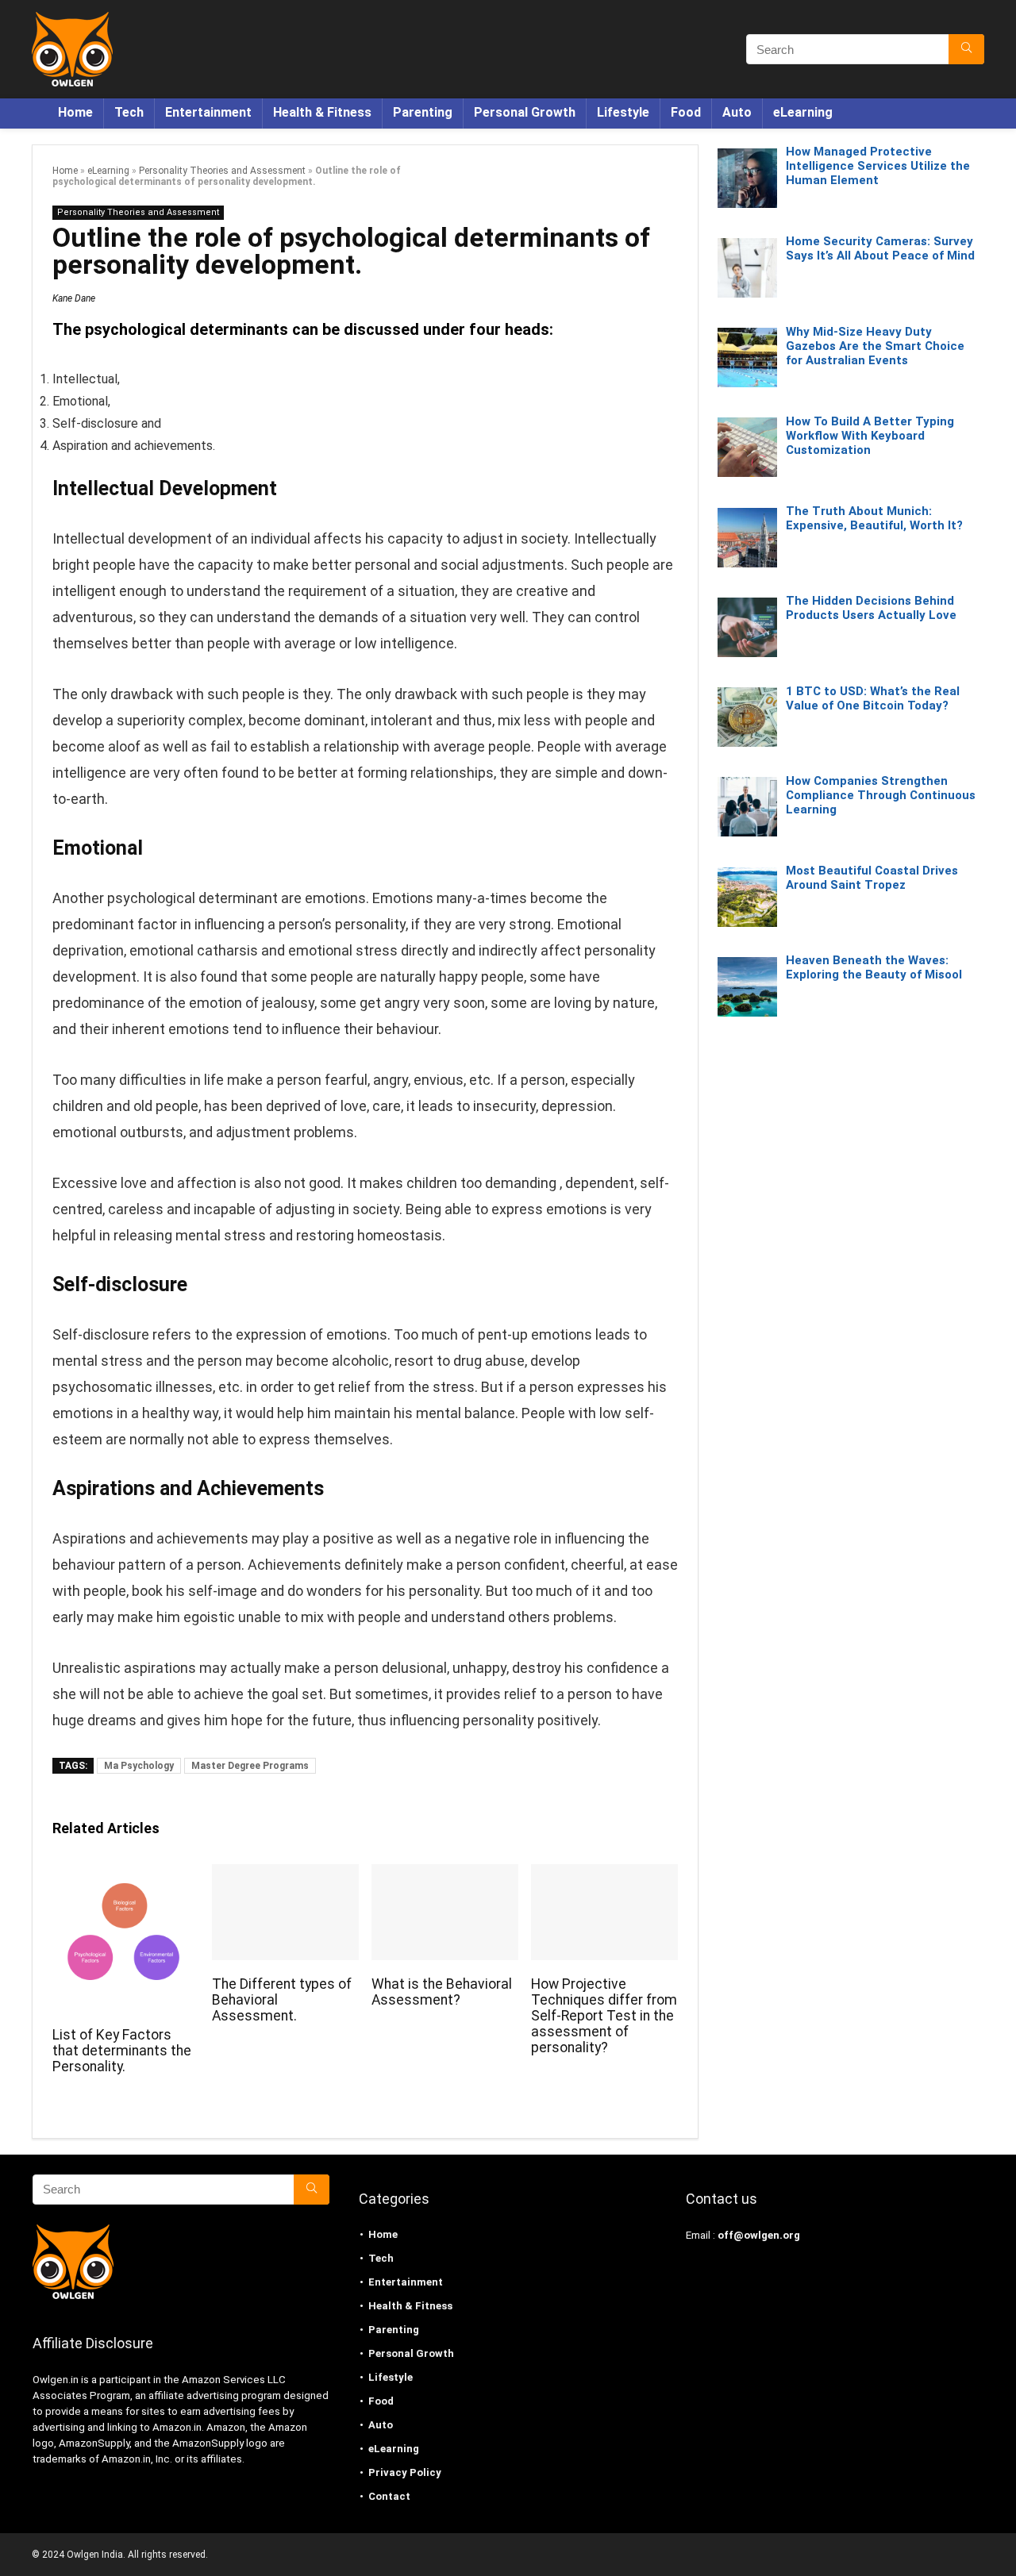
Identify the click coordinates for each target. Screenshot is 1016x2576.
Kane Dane (73, 298)
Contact (389, 2496)
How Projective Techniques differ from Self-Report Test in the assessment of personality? (604, 2015)
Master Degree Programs (250, 1765)
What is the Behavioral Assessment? (441, 1992)
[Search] (966, 49)
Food (686, 112)
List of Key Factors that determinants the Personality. (121, 2050)
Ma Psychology (139, 1765)
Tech (129, 112)
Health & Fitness (322, 112)
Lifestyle (623, 112)
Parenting (422, 112)
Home (75, 112)
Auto (737, 112)
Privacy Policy (404, 2472)
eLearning (803, 112)
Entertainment (208, 112)
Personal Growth (524, 112)
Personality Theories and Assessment (222, 170)
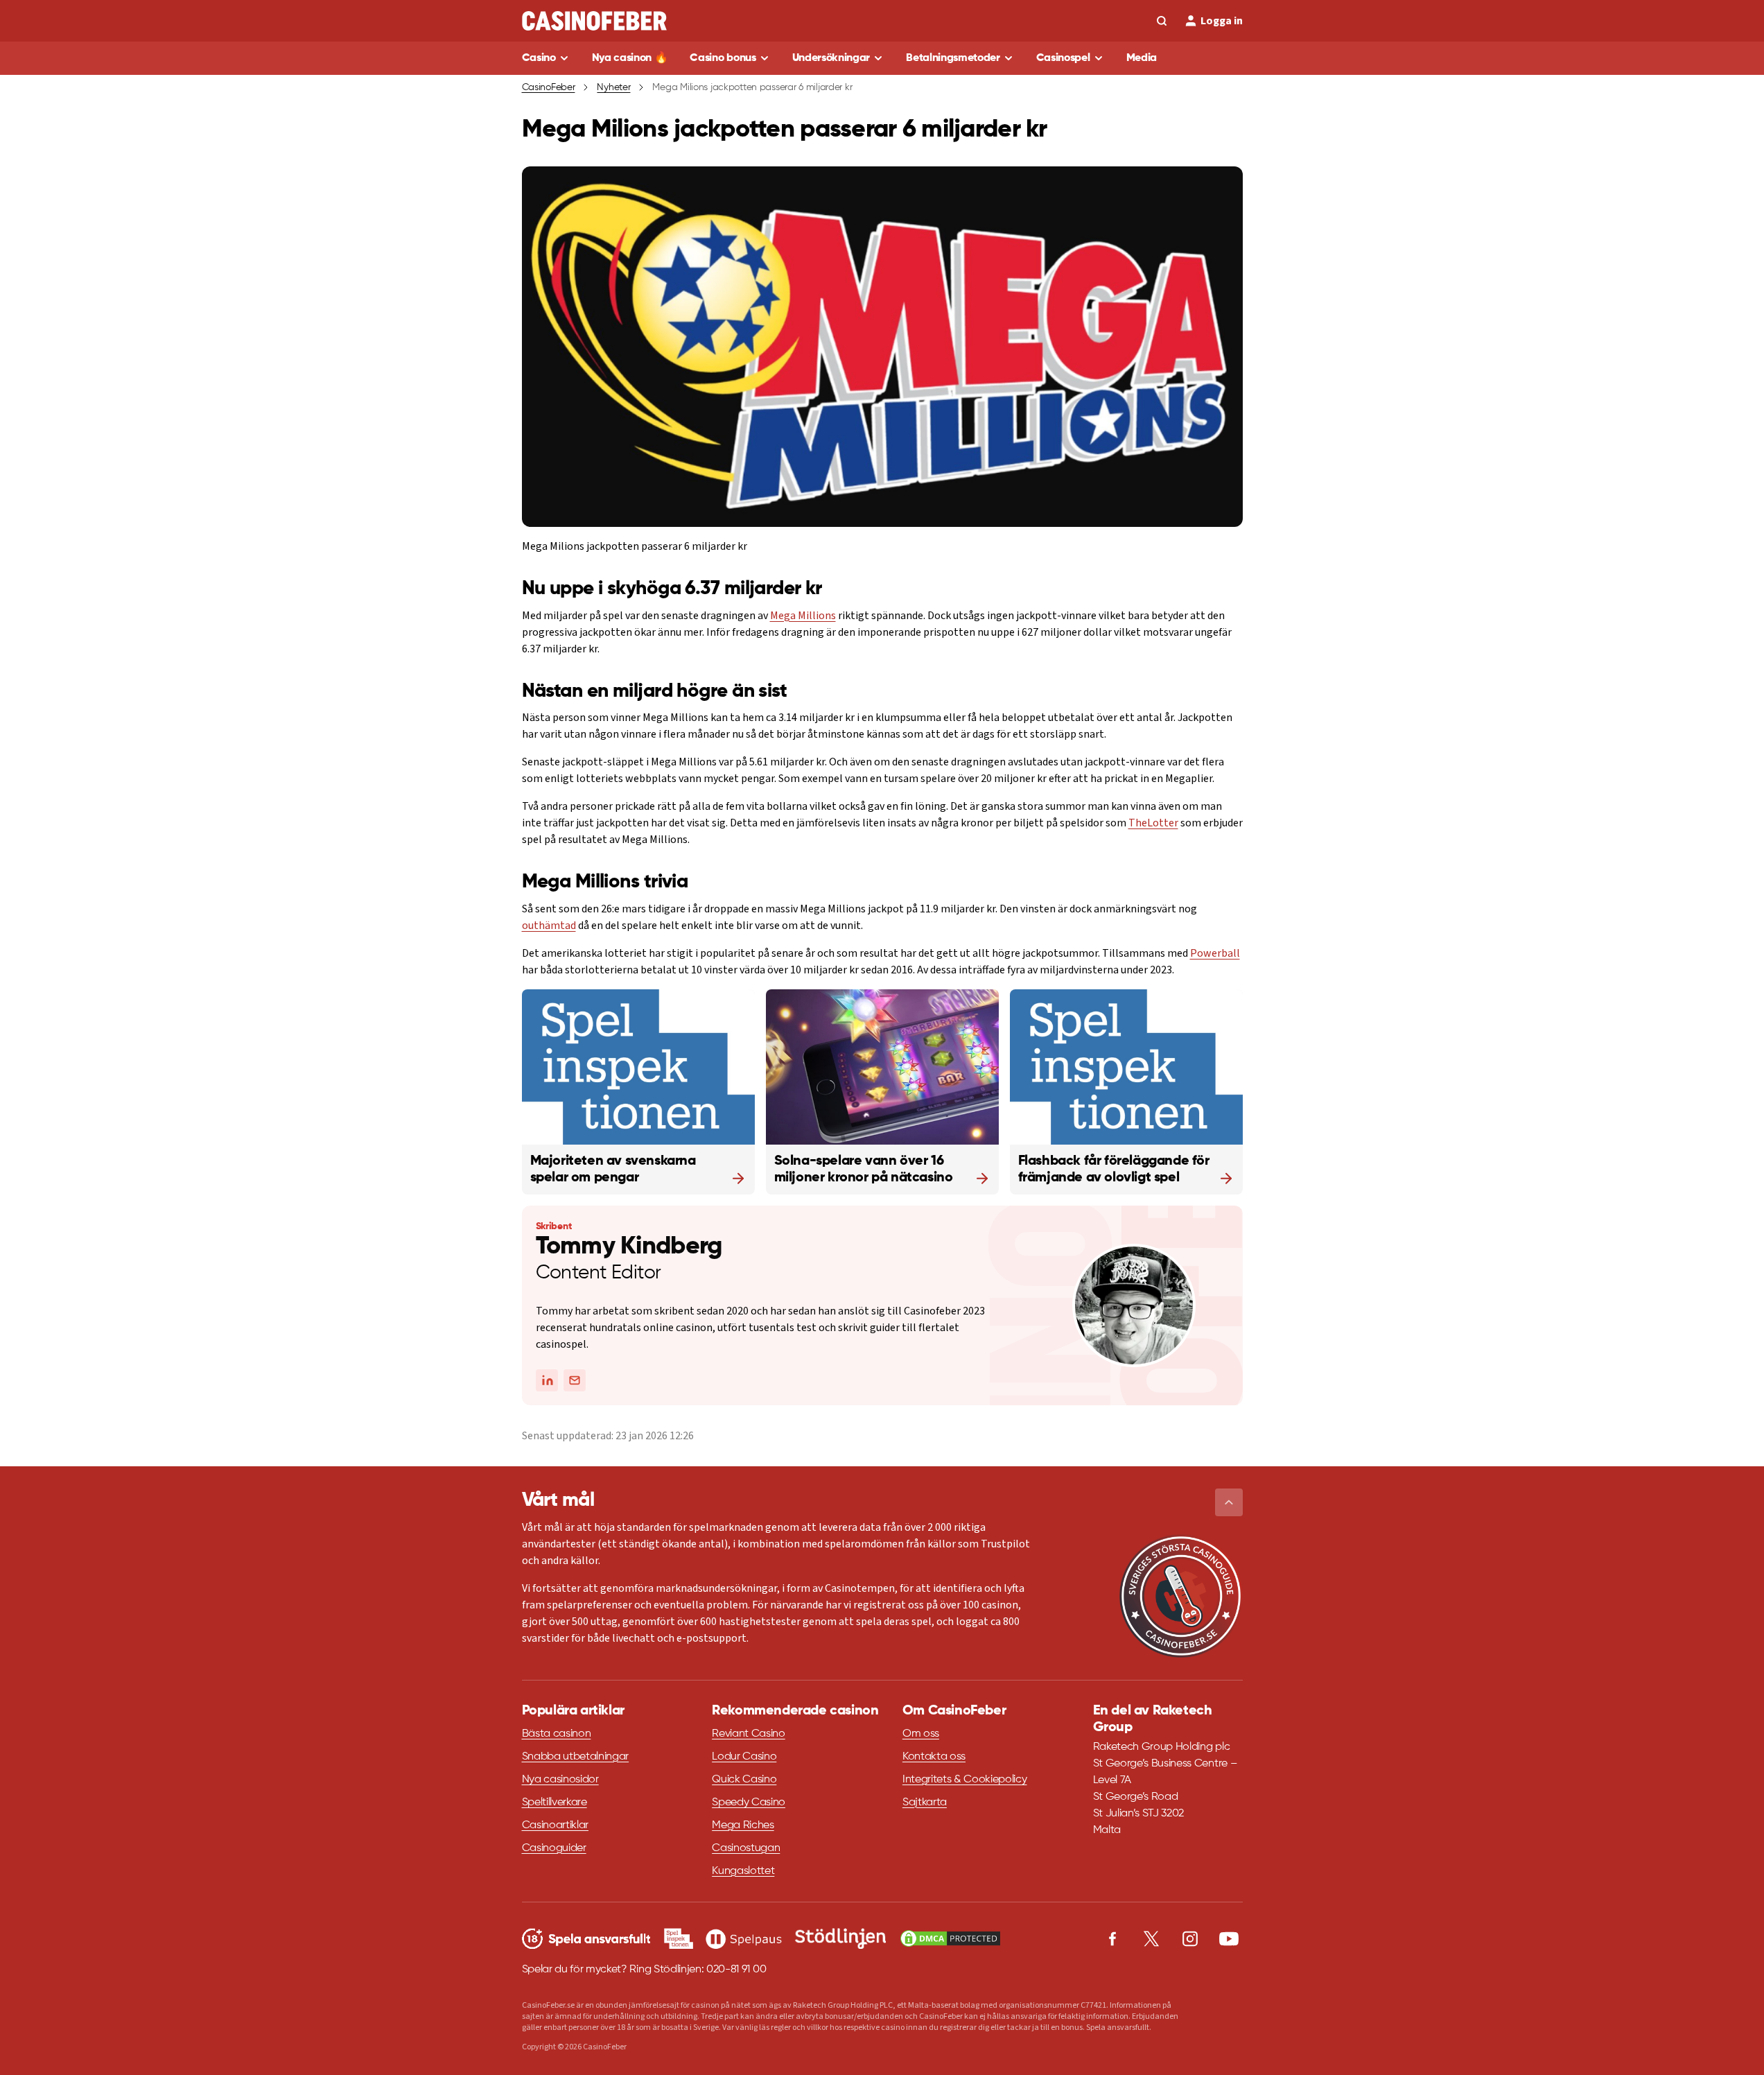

^^^^^^^^^^^^^^^^

### Brief
All that is needed is an exact copy of the lines from the line with "Contact (389, 2496)" through the end of the listing, both ends included, with no pictures.

### Finished exercise
Contact (389, 2496)
How Projective Techniques differ from Self-Report Test in the assessment of personality? (604, 2015)
Master Degree Programs (250, 1765)
What is the Behavioral Assessment? (441, 1992)
[Search] (966, 49)
Food (686, 112)
List of Key Factors that determinants the Personality. (121, 2050)
Ma Psychology (139, 1765)
Tech (129, 112)
Health & Fitness (322, 112)
Lifestyle (623, 112)
Parenting (422, 112)
Home (75, 112)
Auto (737, 112)
Privacy Policy (404, 2472)
eLearning (803, 112)
Entertainment (208, 112)
Personal Growth (524, 112)
Personality Theories and Assessment (222, 170)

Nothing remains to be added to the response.